Web site shows your page's metadata

Written by Adrian Holovaty on March 10, 2004

Like many Web-development bloggers, I've written about the importance of writing valid and semantically-rich HTML -- code that's heavy on self-description.

It's generally frustrating to evangelize semantic markup, though, because its advantages aren't immediately apparent. Why should people take time to put <q> tags around quotes if Web browsers don't really do anything useful with them? The main point of semantic markup is to make documents easily understood by computers -- but computers don't seem to be doing anything exciting with the markup yet, on a large scale.

Well, now there's this thing, the W3C's Semantic data extractor.
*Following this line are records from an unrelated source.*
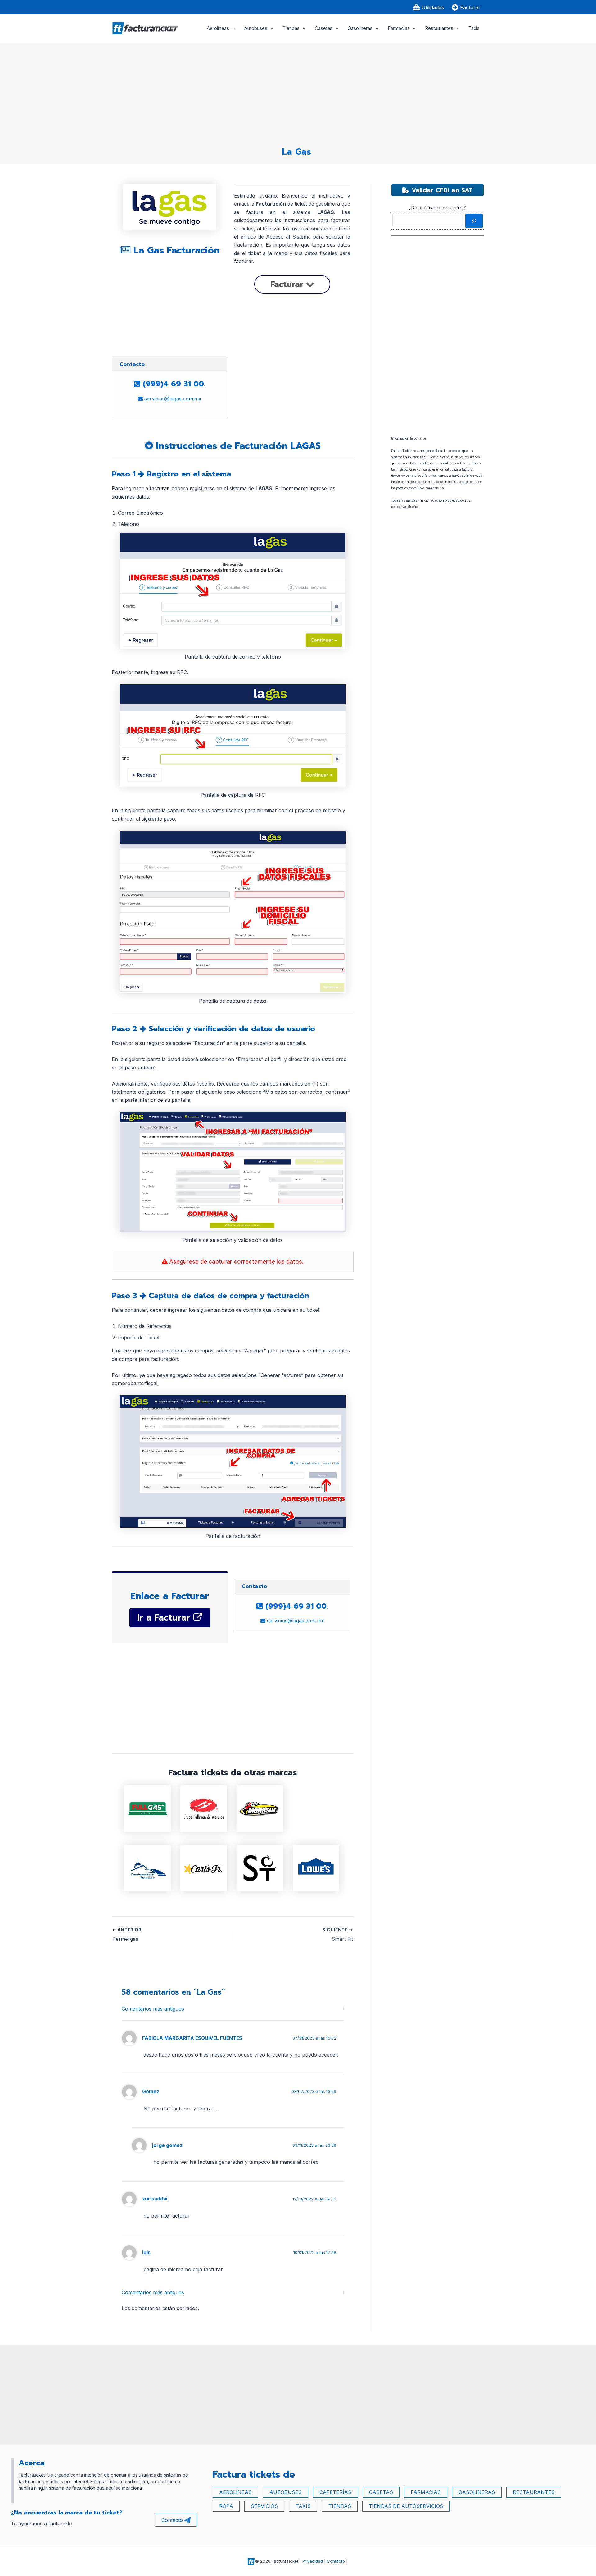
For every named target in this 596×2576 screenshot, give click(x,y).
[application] (232, 28)
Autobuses (255, 28)
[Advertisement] (296, 92)
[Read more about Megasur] (260, 1808)
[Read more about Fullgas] (147, 1808)
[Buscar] (474, 221)
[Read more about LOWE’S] (316, 1867)
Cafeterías (335, 2492)
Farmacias (399, 28)
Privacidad (312, 2561)
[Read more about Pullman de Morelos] (203, 1808)
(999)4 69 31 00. (172, 384)
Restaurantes (439, 28)
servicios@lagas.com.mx (172, 398)
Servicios (264, 2506)
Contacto (172, 2520)
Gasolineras (360, 28)
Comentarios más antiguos (153, 2009)
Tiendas (291, 28)
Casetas (323, 28)
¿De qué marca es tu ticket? (437, 207)
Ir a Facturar (165, 1617)
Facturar (288, 284)
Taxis (474, 28)
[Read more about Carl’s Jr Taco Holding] (203, 1867)
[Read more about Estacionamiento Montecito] (147, 1867)
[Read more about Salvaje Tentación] (260, 1867)
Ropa (226, 2506)
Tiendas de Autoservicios (406, 2506)
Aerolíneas (218, 28)
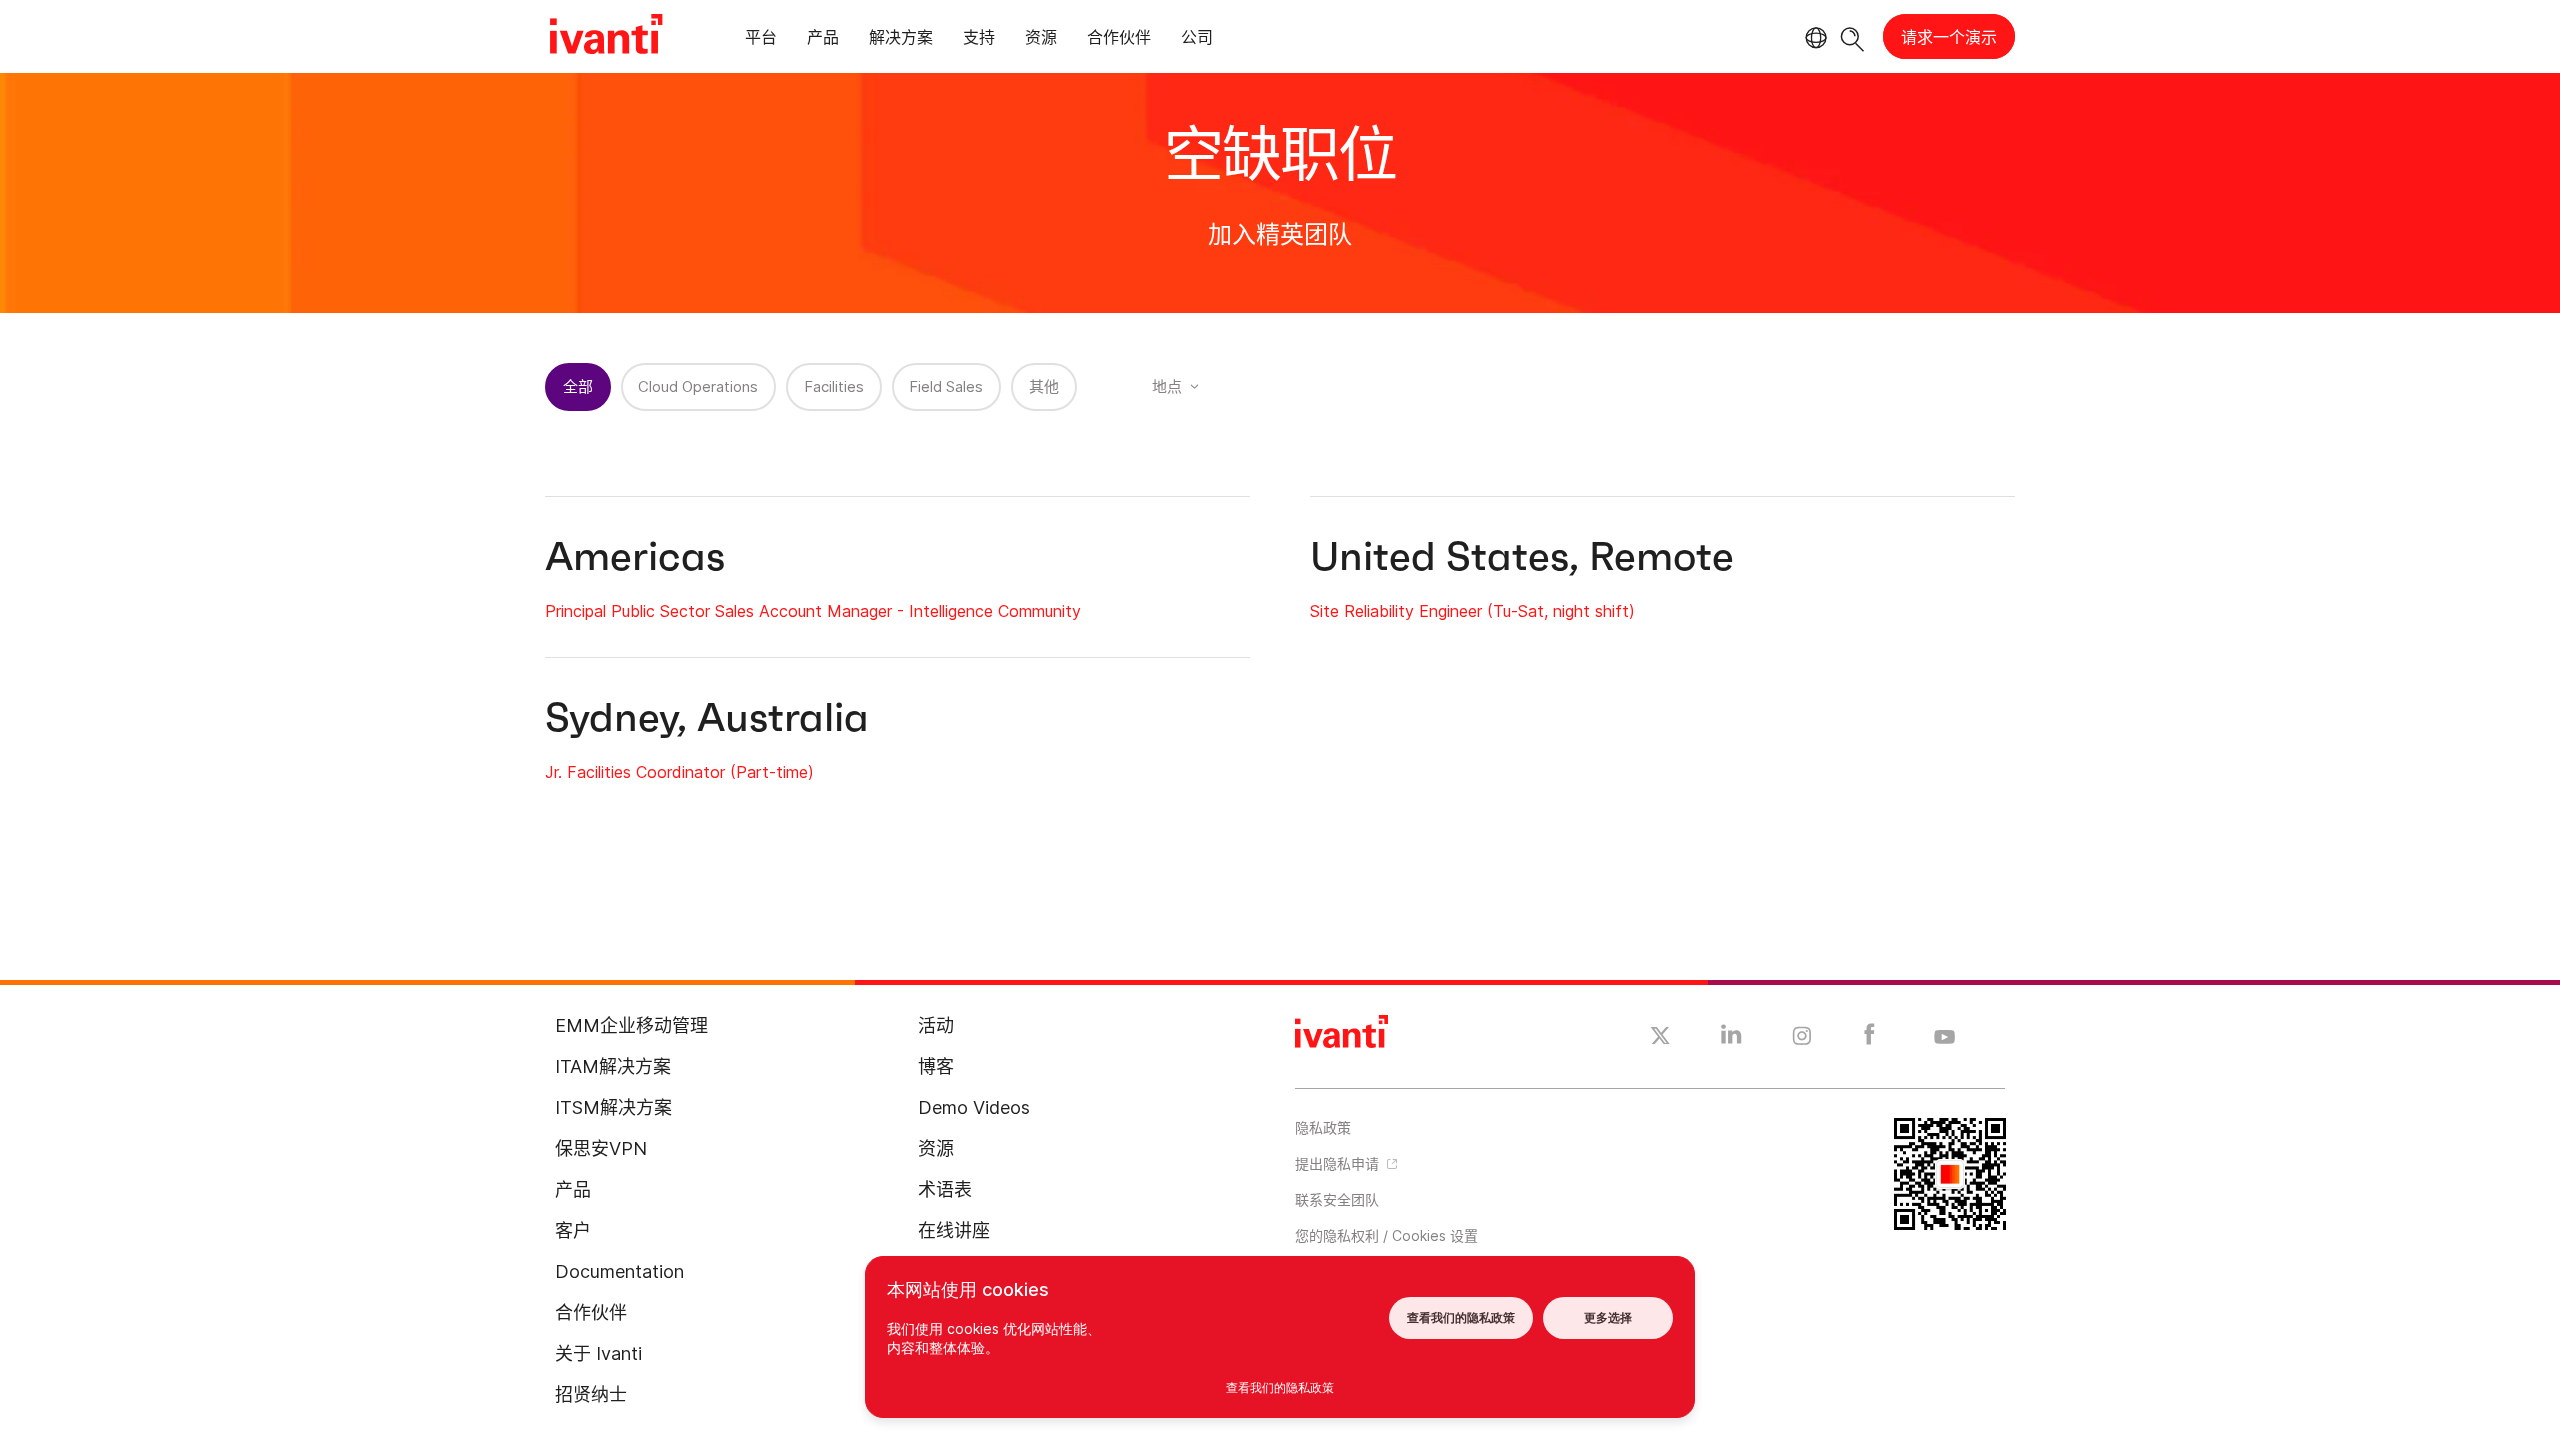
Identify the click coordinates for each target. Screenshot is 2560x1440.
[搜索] (1852, 36)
Pop in a URL, and it'll attempt to glean as much semantic information from the page as it can. It's a great way of visualizing what sort of data a computer can extract from a Web page.

What an outstanding idea. Developers should know about this.

Comments

Posted by Mike P. on March 10, 2004, at 9:01 a.m.:

Great link, I had come across this a few weeks ago and somehow lost the bookmark (too many browsers on the go!)

"but computers don't seem to be doing anything exciting with the markup yet, on a large scale"

For an example, check out the link I posted in my blog, which spells out another advantage for using proper sematic markup.

Posted by Pete Prodoehl on March 10, 2004, at 4:33 p.m.:

What might also be of interest is a tool that clearly displayed the outline of a document (as the W3C Validator does) and explains that the words within <hn> tags have more meaning to search engines and other software, than and tags.

Again, the basic idea of "here's what a computer sees as important" with the extra push of "here's what search engines see as important."

Posted by thomas on March 25, 2004, at 11 p.m.:

It's also much easier to read '<q>Stuff here.</q>' than something like 'Stuff here.'. And it isnt nearly so hard on the eyes. But the fact that search engines can (or have the ability to) use it to understand pages better. As well as aural browsers, etc. ... I have not used one, but my guess is that they say "quote" preceeding text in <q> tags, etc. Also, its much cleaner/easier to style tags when its 'q{margin-left:10px;}' instead of 'span.quotething{margin-left:10px;}'.

Posted by Scott Johnson on April 5, 2004, at 10:52 p.m.:

That's a great link. I just wish I could make it work with my site. I ran holovaty.com through it and saw the nice output that this site gives, but my site is a No Go. The error give is something like this:

Are you using this properly?

Choked processing http://www.w3.org/2002/08/extract-semantic.xsl transforming http://cgi.w3.org/cgi-bin/tidy-if?docAddr=http%3A%2F%2Fspeed.insane.com%2F

...

org.xml.sax.SAXParseException: character not allowed

at com.jclark.xml.sax.Driver.parse(Driver.java)

...

Not very useful error output. For me, this is a tool that doesn't work.